GOAL OF THE EXERCISE>
Copy the line with "Assign selected columns to the Y role" and all lines following it through the last line of the entries, exactly as written.

****************

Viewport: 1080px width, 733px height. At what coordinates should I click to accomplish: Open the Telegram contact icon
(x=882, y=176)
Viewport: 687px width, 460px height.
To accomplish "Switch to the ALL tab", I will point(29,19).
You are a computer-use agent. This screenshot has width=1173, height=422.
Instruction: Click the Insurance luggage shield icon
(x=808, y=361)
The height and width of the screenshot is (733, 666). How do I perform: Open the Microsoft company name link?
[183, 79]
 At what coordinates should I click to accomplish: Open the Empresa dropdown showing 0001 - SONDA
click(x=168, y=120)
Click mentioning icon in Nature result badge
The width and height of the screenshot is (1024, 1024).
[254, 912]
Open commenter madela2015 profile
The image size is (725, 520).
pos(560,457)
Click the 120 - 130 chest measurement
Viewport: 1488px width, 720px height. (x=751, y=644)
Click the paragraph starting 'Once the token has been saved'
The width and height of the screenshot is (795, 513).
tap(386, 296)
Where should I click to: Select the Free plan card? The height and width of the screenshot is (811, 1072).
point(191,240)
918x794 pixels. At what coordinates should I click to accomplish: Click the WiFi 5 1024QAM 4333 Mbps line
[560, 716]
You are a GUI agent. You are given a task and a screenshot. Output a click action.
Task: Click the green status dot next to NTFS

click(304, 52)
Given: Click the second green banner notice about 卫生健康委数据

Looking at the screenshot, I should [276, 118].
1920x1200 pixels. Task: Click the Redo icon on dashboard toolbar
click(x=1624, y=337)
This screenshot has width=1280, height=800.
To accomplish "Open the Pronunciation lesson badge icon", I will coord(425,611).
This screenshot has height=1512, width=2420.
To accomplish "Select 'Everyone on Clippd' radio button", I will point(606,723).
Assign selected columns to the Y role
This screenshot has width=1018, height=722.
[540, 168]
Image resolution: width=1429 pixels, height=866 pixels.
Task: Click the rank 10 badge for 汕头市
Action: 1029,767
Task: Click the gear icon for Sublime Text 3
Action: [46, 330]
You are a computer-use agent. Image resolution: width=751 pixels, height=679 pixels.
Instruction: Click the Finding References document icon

****************

EXERCISE RESPONSE>
Assign selected columns to the Y role
This screenshot has width=1018, height=722.
[540, 168]
Image resolution: width=1429 pixels, height=866 pixels.
Task: Click the rank 10 badge for 汕头市
Action: 1029,767
Task: Click the gear icon for Sublime Text 3
Action: [46, 330]
You are a computer-use agent. Image resolution: width=751 pixels, height=679 pixels.
Instruction: Click the Finding References document icon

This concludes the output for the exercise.